> TASK GOAL: Go over the records and copy every line with the string "agent".

> THE INPUT:
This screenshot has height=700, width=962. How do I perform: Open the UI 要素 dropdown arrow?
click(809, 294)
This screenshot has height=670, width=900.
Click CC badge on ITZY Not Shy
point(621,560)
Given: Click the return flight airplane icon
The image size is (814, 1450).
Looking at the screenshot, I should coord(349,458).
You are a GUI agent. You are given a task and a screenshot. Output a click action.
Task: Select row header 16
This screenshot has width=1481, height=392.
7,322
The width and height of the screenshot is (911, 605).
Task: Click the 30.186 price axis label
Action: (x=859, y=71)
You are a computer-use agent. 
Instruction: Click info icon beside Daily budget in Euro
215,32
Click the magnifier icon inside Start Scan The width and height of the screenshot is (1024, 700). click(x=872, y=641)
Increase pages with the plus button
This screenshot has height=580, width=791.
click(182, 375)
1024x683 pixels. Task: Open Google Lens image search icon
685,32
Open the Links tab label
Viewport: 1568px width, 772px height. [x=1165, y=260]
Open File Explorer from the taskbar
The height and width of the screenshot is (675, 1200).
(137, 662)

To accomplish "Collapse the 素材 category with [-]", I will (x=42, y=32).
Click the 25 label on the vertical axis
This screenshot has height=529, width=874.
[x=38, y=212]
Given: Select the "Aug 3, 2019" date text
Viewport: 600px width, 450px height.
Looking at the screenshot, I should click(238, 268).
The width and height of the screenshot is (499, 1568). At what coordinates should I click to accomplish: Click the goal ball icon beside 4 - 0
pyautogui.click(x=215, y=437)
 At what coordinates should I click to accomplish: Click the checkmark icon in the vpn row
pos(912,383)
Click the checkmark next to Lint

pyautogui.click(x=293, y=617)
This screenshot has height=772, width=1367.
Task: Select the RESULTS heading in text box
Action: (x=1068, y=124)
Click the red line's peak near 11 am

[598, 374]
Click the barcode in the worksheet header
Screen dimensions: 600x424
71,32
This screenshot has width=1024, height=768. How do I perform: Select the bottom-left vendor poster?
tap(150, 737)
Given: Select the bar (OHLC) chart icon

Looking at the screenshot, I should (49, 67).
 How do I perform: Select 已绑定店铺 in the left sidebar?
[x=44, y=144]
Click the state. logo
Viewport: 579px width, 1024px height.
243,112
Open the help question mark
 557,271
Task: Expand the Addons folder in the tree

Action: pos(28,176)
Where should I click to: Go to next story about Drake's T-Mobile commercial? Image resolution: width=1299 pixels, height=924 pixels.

> WRITTEN RESPONSE:
You are a GUI agent. You are given a task and a screenshot. Output a click action.
You are a computer-use agent. 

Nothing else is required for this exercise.